Longer term1 Apr 2020 11:24
The rally we've seen in a very short time, from a massive drop, the rapidity of which none of us have ever seen before, during the early stages of this crisis are great opportunities for short term trading.
Personally speaking, having bought TW shares after the 2008 crash at 8p and selling up everything in my SIPP as the drop gathered momentum I'm holding cash for a while yet.
We are far from finished with this crisis and people are starting to realise what the financial implications are likely to be. We won't be back up and running 3 weeks from the start of the "lockdown" the stupidity of some have made that worse. The Chinese were out of the game for 2 months and the death figures they are quoting are ridiculous; only 1/5 of what Italy has already seen.
It isn't about being all doom and gloom, it is about considering what the likely effect on the markets will be. Some really fundamentally sound shares will ride it out better by cancelling dividends, reducing staffing levels and other general overheads.
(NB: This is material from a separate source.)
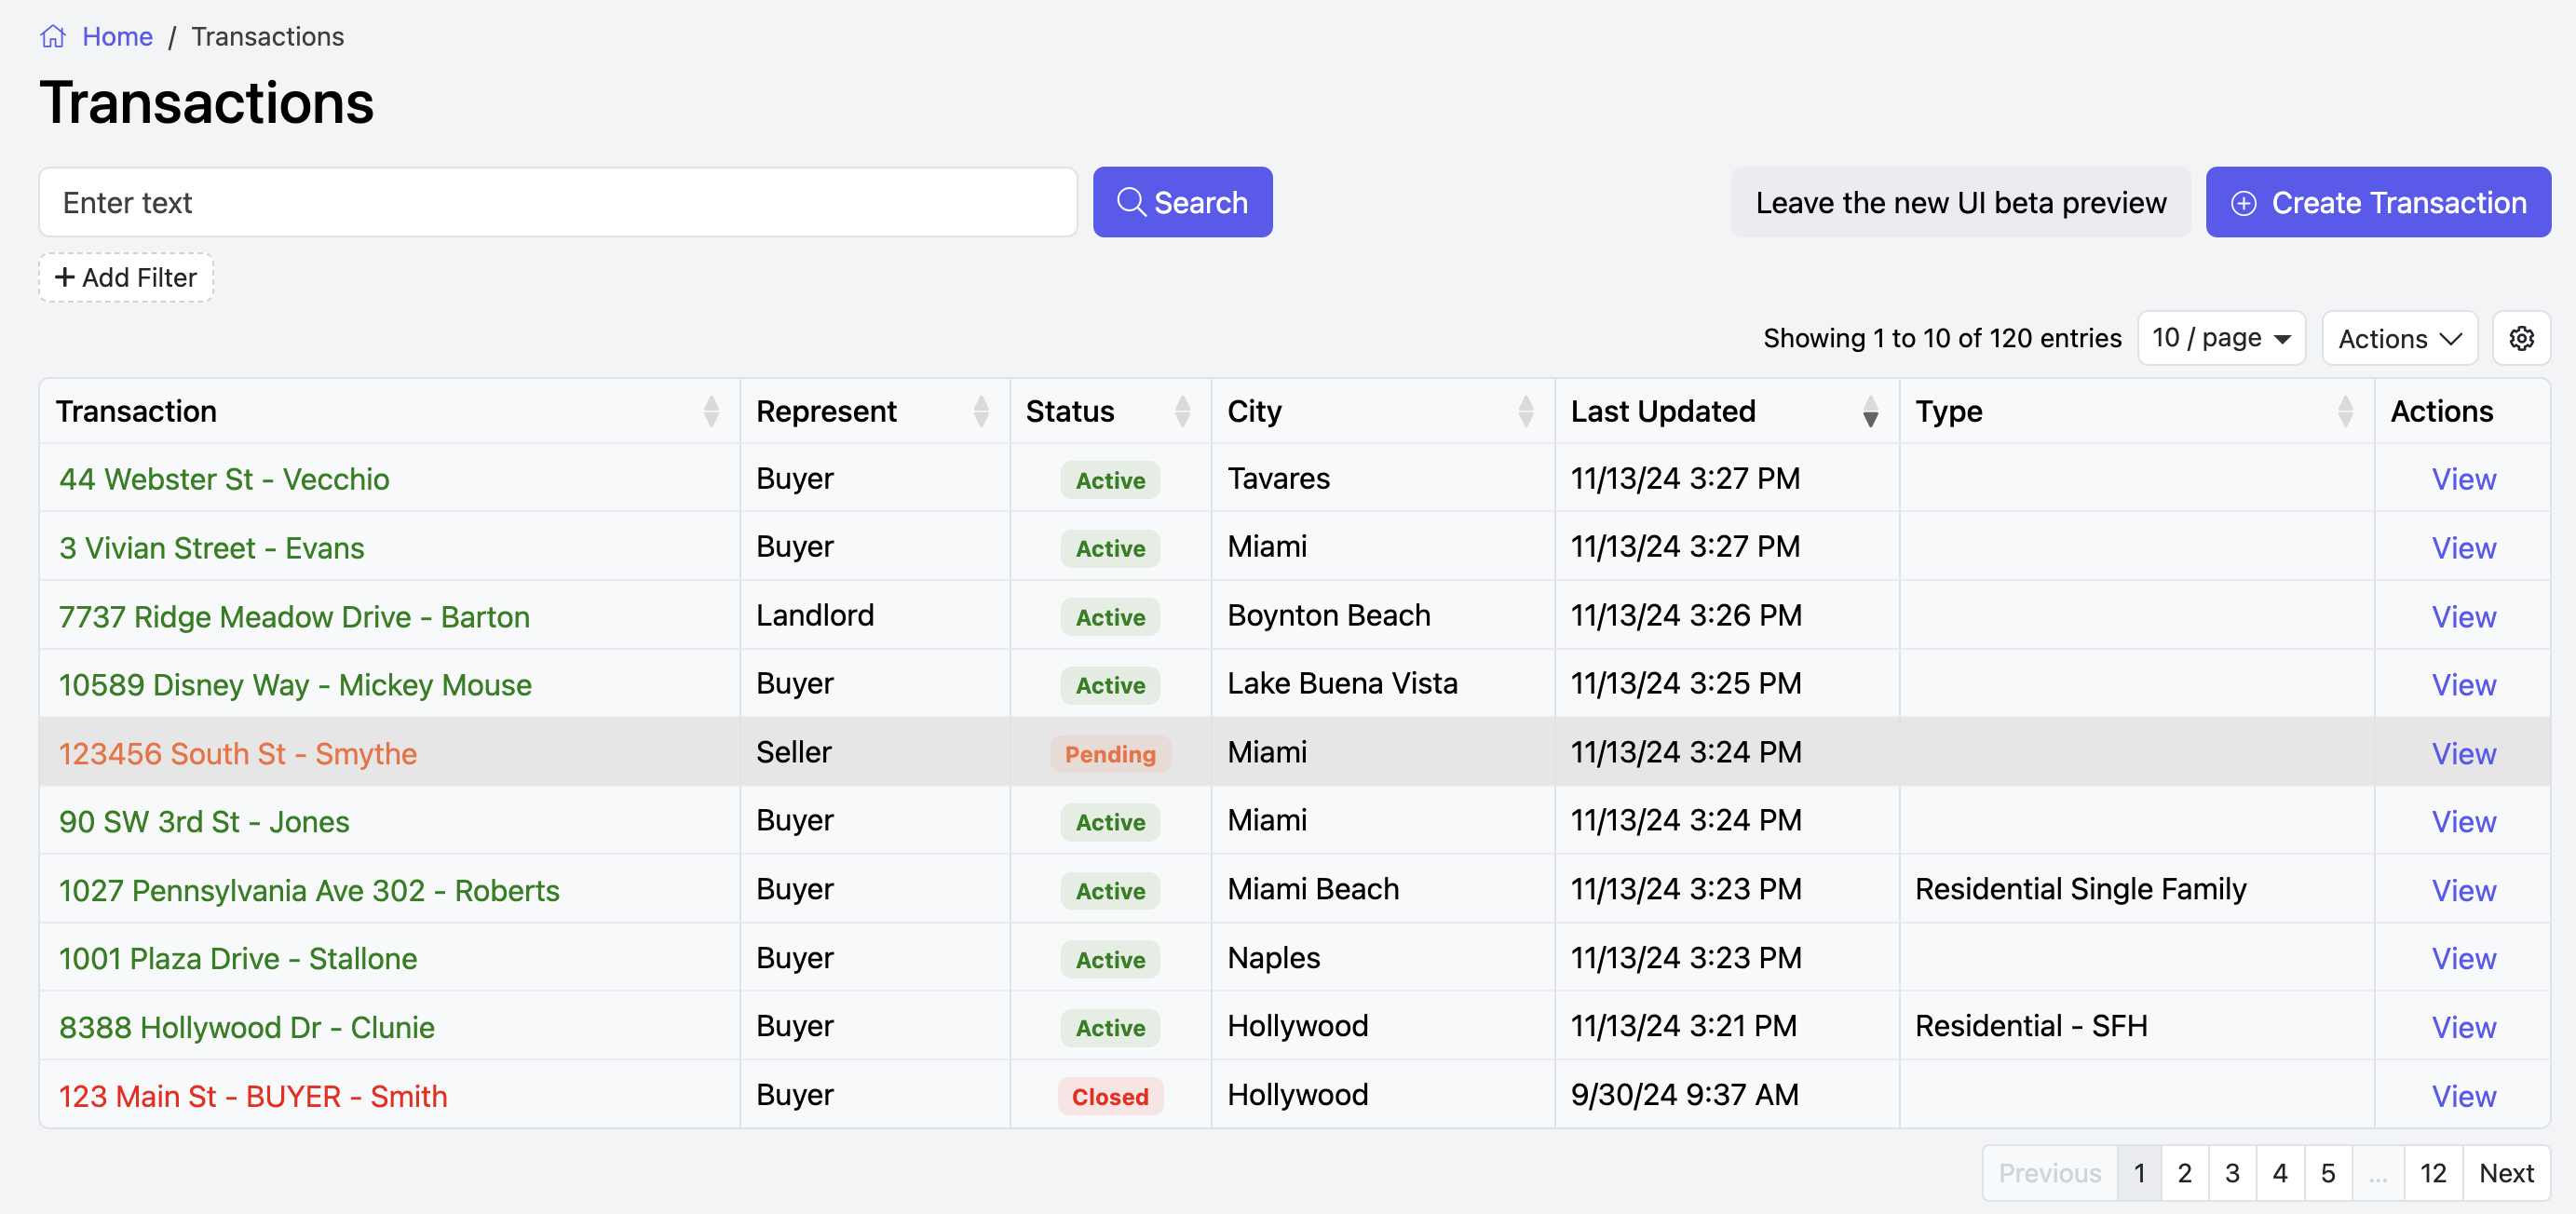Image resolution: width=2576 pixels, height=1214 pixels.
Task: Click the home icon in breadcrumb
Action: (x=53, y=37)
I believe (and it is only my opinion) that TW represents a great company that restructured sensibly after the last big crash so unlikely to be one of those that goes under.
I'm expecting FTSE to test previous lows fairly soon and would be very surprised if it didn't break out downside. The banks are already close with HSBC gapped well down today at open.
Keep safe out there folks! All the profit in the world is of no value once you get the wrong side of the grass!!